The Back of the Moon
by Lanie Kay-Aleese
Last night, he had the urge to kill, and he didn't, or he couldn't.
It isn't surprising as much as it was exhausting. Now, in the cracks of the morning, he is so tired that he cannot think, cannot think, cannot think. It hurts. His head. He wonders if he has a fever. It feels too warm to his hands. But soothing. Soothing to touch, before he breaks out of his skin.
His body does not fit inside of his skin right now and there is no reason, he thinks, no reason for his mind to stay there either, in this place not on earth or under the stars, but hiding somewhere on the back of the moon.

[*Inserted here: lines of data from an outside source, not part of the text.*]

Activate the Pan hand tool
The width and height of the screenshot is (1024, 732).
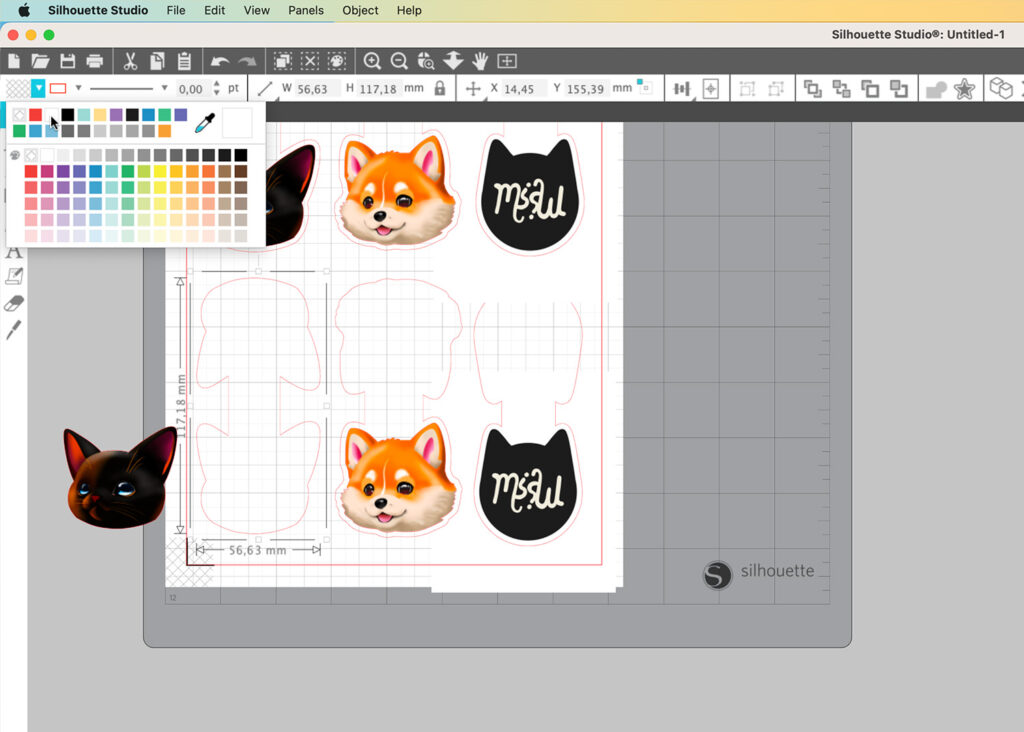click(x=480, y=61)
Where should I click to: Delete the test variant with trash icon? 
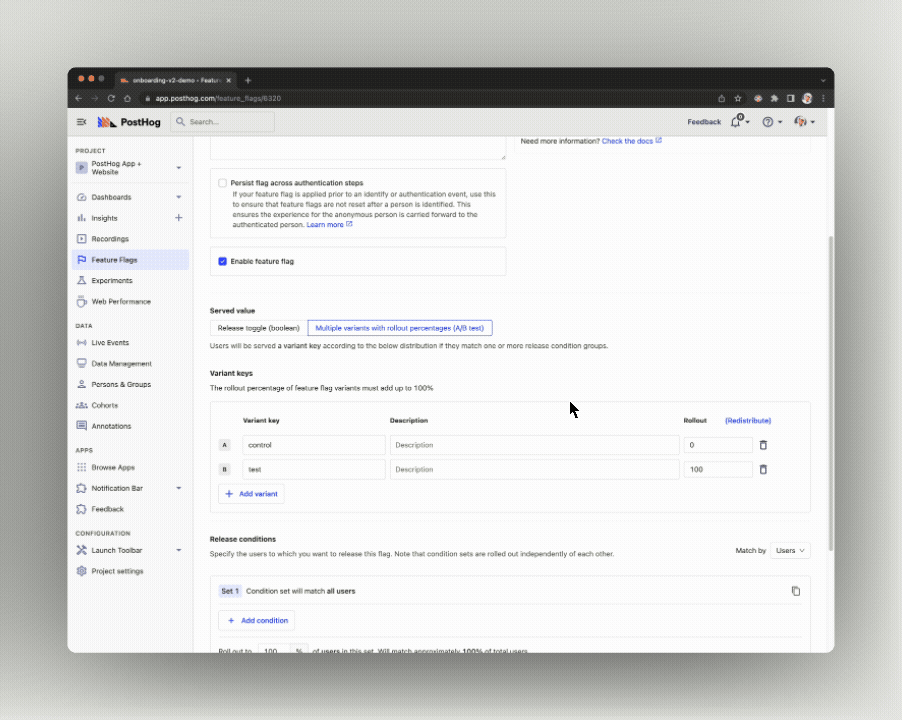pyautogui.click(x=763, y=469)
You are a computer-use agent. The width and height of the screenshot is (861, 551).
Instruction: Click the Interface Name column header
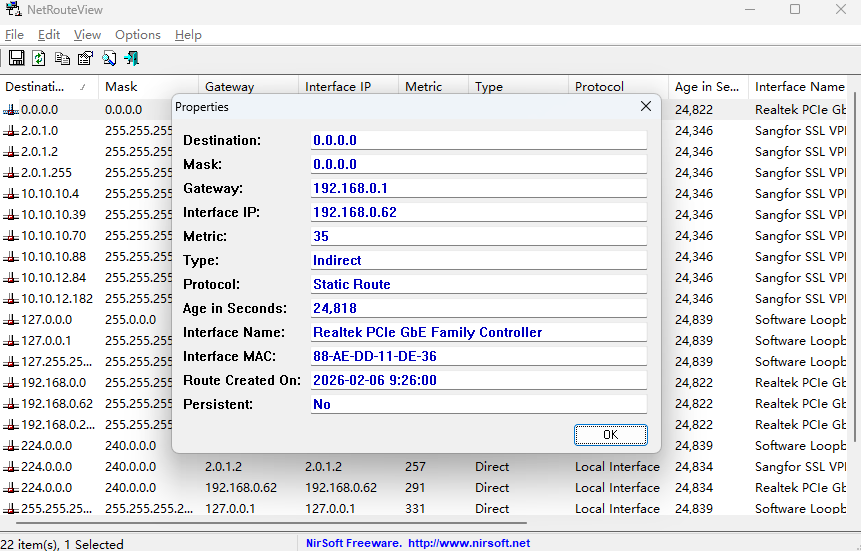click(x=799, y=87)
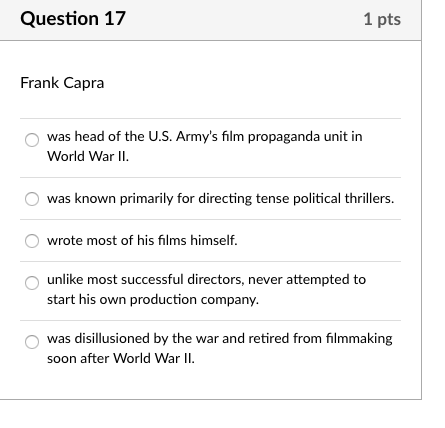Select the radio for U.S. Army's propaganda unit answer
Viewport: 445px width, 428px height.
[x=32, y=140]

So he tries to float. He tries to press his thumbs into his calves and into his thighs and into his arms and he wants to move his neck, but the muscles there are so sore that he is sure that it will crack him, and he will shatter into pieces and never find himself again.
He does not hear a voice. There is only the pounding in his skull that he wishes was his heartbeat, a slower heartbeat than the one that is still there, fast enough to kill him. Because it - not him, but it - the other him - wanted something to die tonight, and was left hungry. And it still threatens to rip itself out of him. Rip himself apart.
His eyes open; the world is still flashing in the other's colors, a palette of white and black and grey. As long as there is no color, he is safe. He is not safe. He is breaking but it is better than seeing another's blood, because that is the only other color that he can see right now, and red is too pure and too rich for his eyes to stand.
The room is so sharp that he wonders. Perhaps it is the world that split apart around him and he will never see color again. He whines and tries to ignore that his voice cracks around it. It feels too new.
Immediately, a shadow falls across him and the blur of motion forces him to shut his eyes. The sound of padded feet comes through, echoing, like words.
He thinks that they may be real words.
And he reaches out to them.
It is all black now as he opens his eyes, and there is someone else touching his arms, pressing into them, releasing them.
Releasing him.
Breaking him.
"Thank you," he rasps, and his eyes fall shut to a trembling touch.
He sees Black. It is not too rich and too pure for him and it is still so freeing.
"God, Remus. I had no idea it was like this. No idea. No idea."
"I'm," he breathes, he breathes as if he were floating on it, "I'm usually. Usually. Too passed out. So I -- don't feel it."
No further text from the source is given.